_Task objective_: Please, without any pictures, set down exactly the part of the listing below that opens with the line containing "You are a computer-use" and closes with the line containing "Where should I click to: Select".

_Supplied records_:

★ ★ ★ ★ ★

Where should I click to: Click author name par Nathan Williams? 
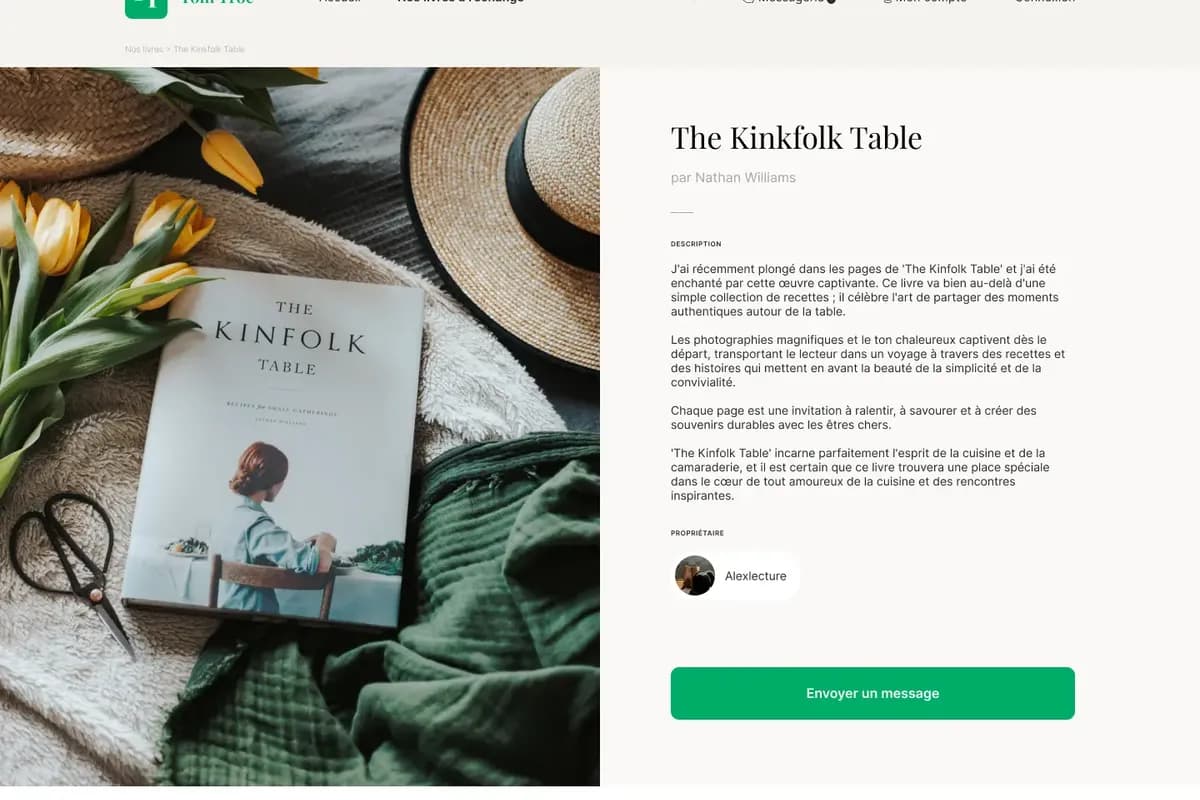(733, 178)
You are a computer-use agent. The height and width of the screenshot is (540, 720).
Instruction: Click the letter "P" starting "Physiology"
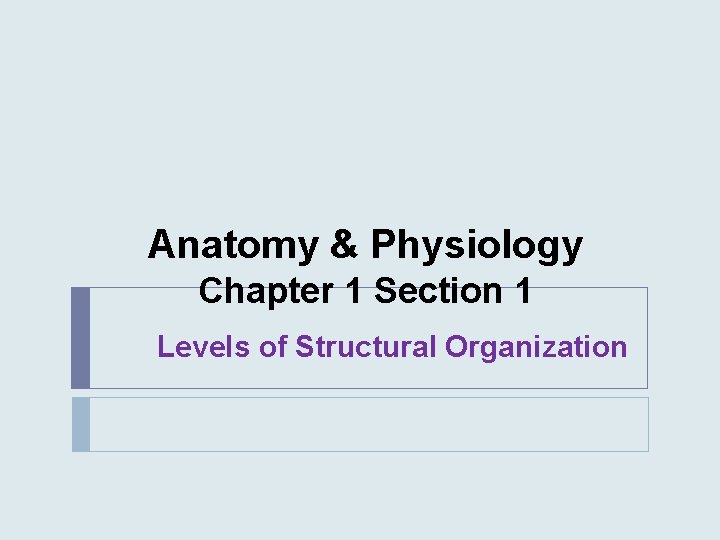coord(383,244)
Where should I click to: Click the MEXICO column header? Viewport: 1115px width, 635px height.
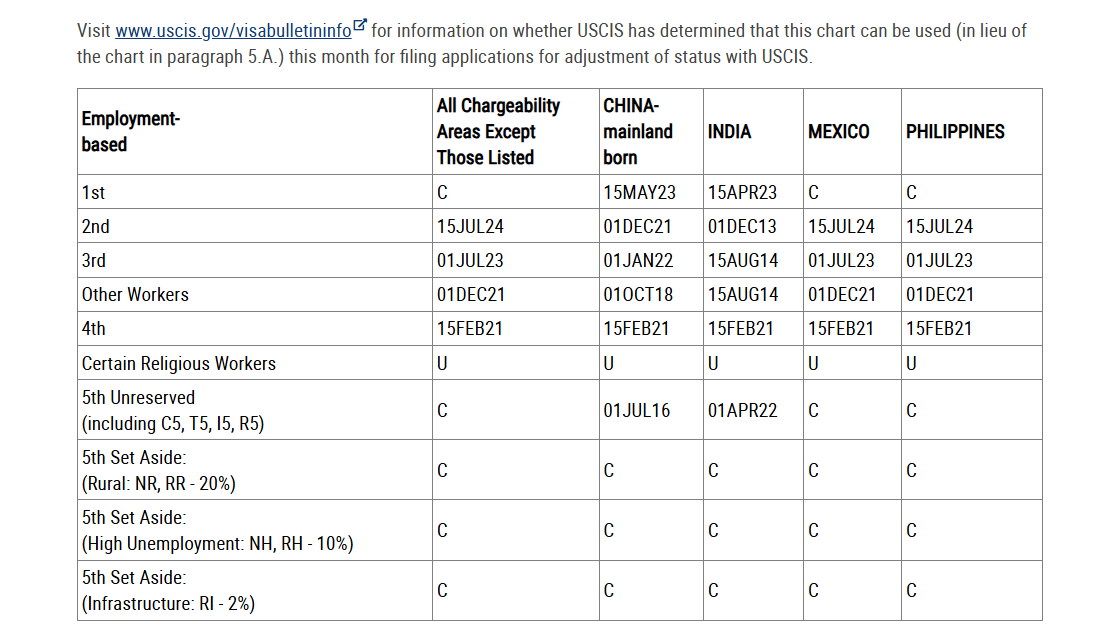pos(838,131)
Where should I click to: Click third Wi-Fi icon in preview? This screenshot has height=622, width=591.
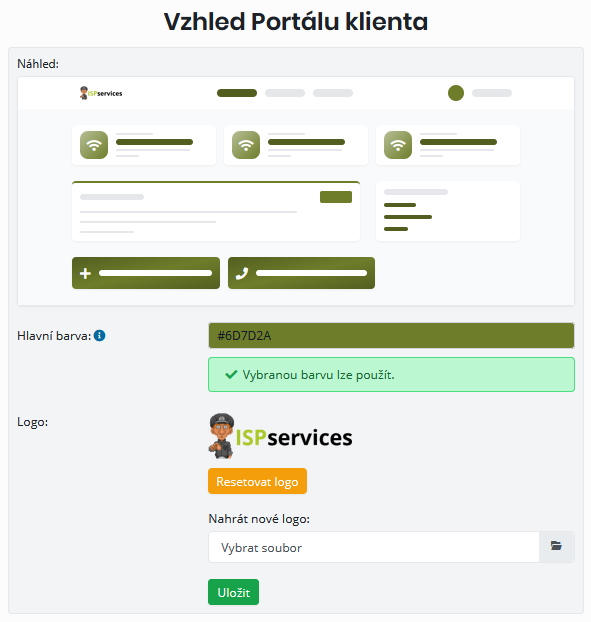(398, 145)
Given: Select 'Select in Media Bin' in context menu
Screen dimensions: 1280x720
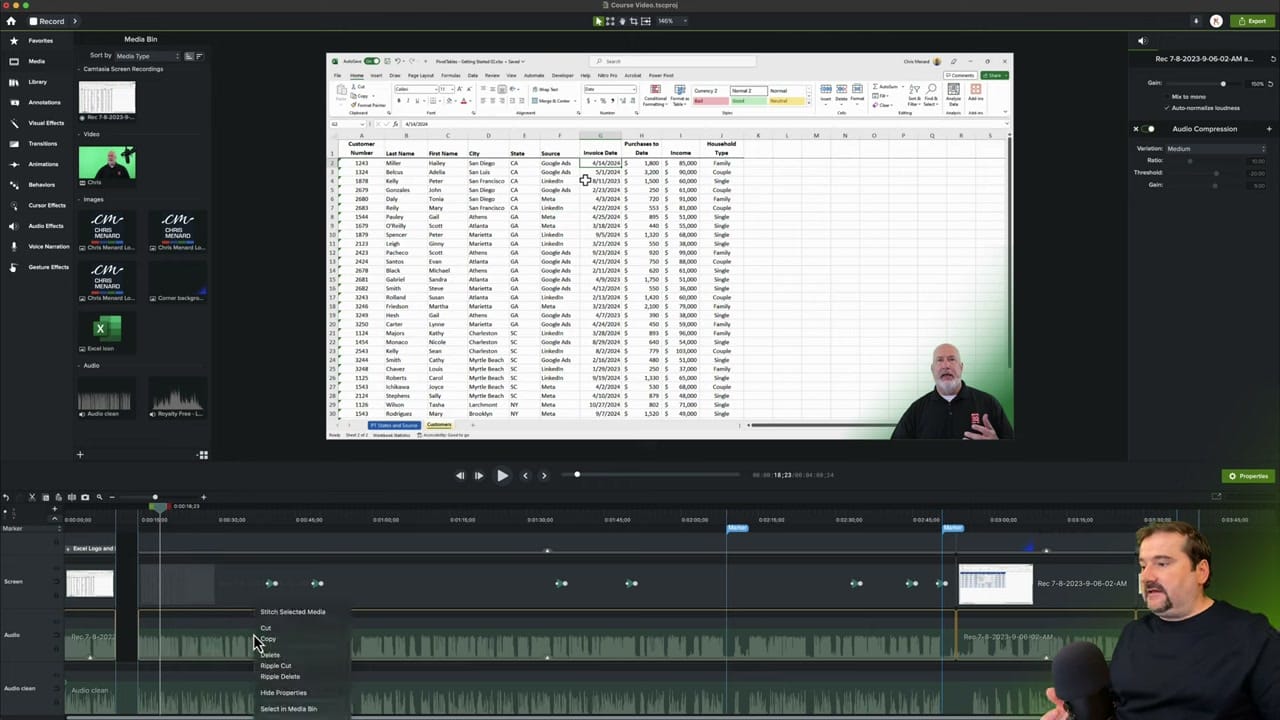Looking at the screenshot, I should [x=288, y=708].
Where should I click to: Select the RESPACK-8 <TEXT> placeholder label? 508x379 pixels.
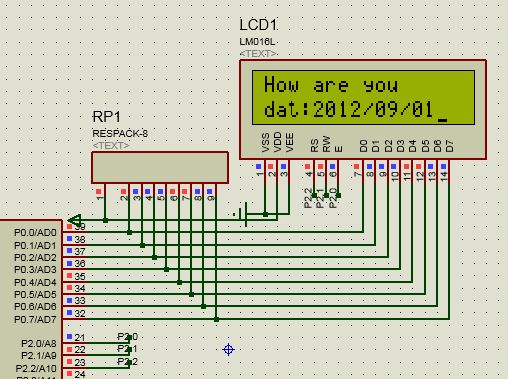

★ ★ ★ ★ ★

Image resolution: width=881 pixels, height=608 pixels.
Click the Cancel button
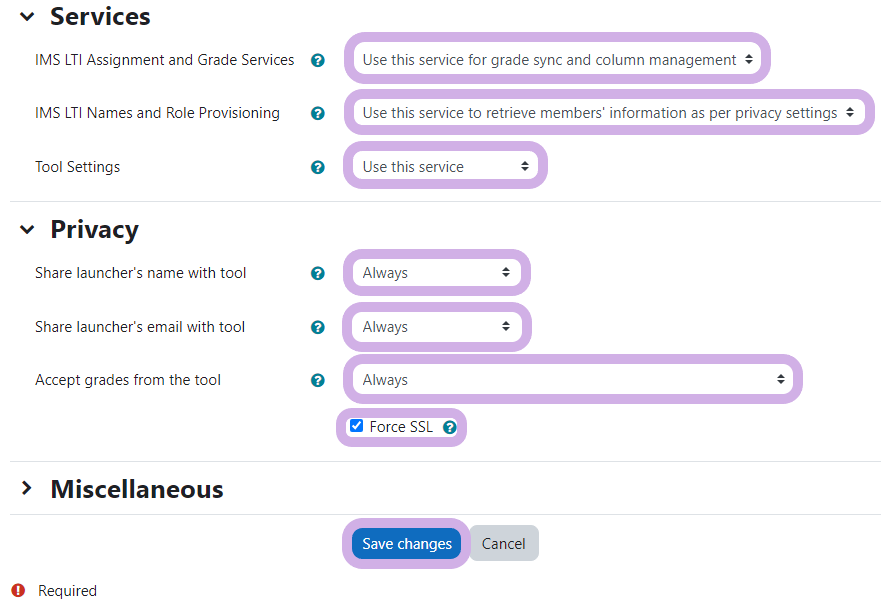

★ ★ ★ ★ ★

_Result below_:
You are a computer-use agent. The height and width of the screenshot is (540, 720).
Instruction: Click the letter "P" starting "Physiology"
coord(383,244)
Where should I click to: Click the MEXICO column header? Viewport: 1115px width, 635px height.
pos(838,131)
Where should I click to: Click third Wi-Fi icon in preview? This screenshot has height=622, width=591.
(398, 145)
Given: Select 'Select in Media Bin' in context menu
Screen dimensions: 1280x720
Looking at the screenshot, I should [x=288, y=708].
Where should I click to: Select the RESPACK-8 <TEXT> placeholder label? 508x379 pixels.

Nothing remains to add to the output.